The Hidden Cost for Stay-At-Home American Parents
The decision around whether to go back to work after having a baby — and pay for childcare — is already difficult. American parents can now add another stark financial figure to their calculations: Each lost year of employment could cost a family more than three times a parent's annual salary.
They're missing out on a regular paycheck, but also the opportunity costs including lost wage growth and retirement assets, according to a report released Tuesday from the Center for American Progress.
"Given the importance of parents' careers in ensuring financial stability for their children, it’s a sign we’re not thinking through childcare as an economic problem when parents are deciding to take time off or not without good tools to see how it affects their incomes," said Michael Madowitz, co-author of the report and an economist at the liberal Washington-based research institution.

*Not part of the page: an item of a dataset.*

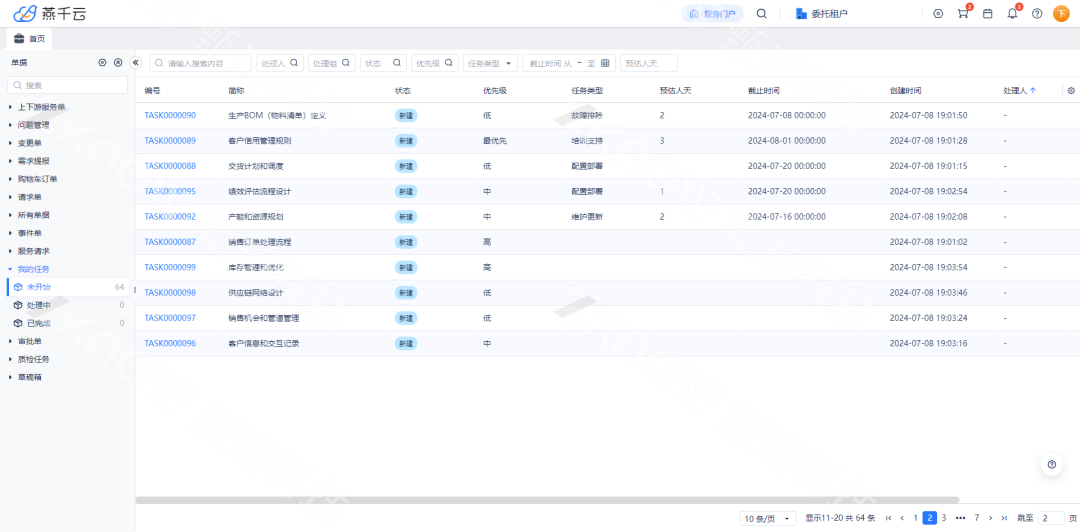Collapse the sidebar with double-chevron icon
This screenshot has height=532, width=1080.
[136, 62]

Unlike other big life decisions, such as buying a home or planning retirement, financial factors around taking time off for childcare are not well enough understood, Madowitz said.
The actual costs are compounded by the fact that many new parents are just starting their careers, meaning even a mild interruption in earnings can have a big impact over the ensuing decades in the labor force.

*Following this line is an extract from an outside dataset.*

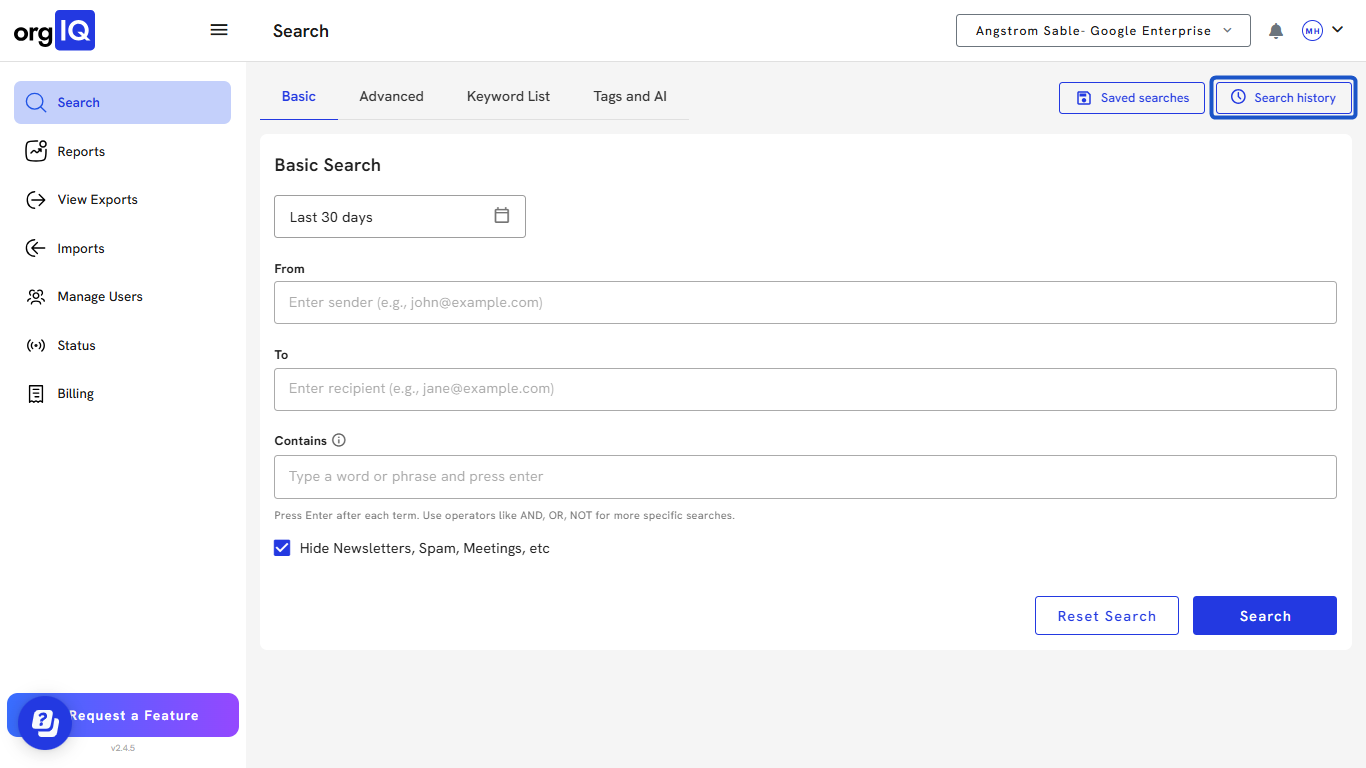Switch to the Keyword List tab
This screenshot has width=1366, height=768.
pyautogui.click(x=508, y=97)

To illustrate how quickly the losses can add up, the CAP analysts developed a graphic that allows users to input factors such as gender, age, salary, and planned time out of the labor force. A hypothetical 26-year-old female worker with a salary of $44,000 a year would therefore lose about $706,778 in lifetime income from taking five years off to care for a child.
About 65 percent of children younger than 5 years of age have all co-habiting parents in the workforce, Annie E. Casey Foundation data show. With childcare costs topping 14 percent of a married couple's median earnings in some of the most populous states, the decision of whether or not to work outside the home becomes even more complex.
The calculation is far more strained for those who have a smaller wealth cushion: Those below the poverty line spend an average 36 percent of their annual income on childcare, compared with 9 percent for all families with children under age 5, according to separate CAP calculations using Census Bureau data.
The soaring costs for hired childcare and lack of more family-friendly workplace policies in the U.S. have been widely blamed for the dwindling number of women in the labor force, as they opt instead to stay home to care for their children. Participation among working-age women has declined to 56.7 percent from a high of 60.3 percent 16 years ago.
Countries that support greater flexibility in workforce policies — including paid parental leave, higher-quality childcare and elderly care — typically have higher rates of employment among women, according to a report on the U.S. economy issued last week by the Organisation for Economic Co-operation and Development.
"The lack of paid family leave programs in the U.S., in combination with high childcare costs in the U.S., is a big reason why participation rates and the return of women to work after the birth of a child is still a struggle for many low- to middle-income families," Aparna Mathur, a resident scholar on economic policy at the Washington-based American Enterprise Institute, said in an e-mail. "These are not just women's issues but are a matter of economic importance."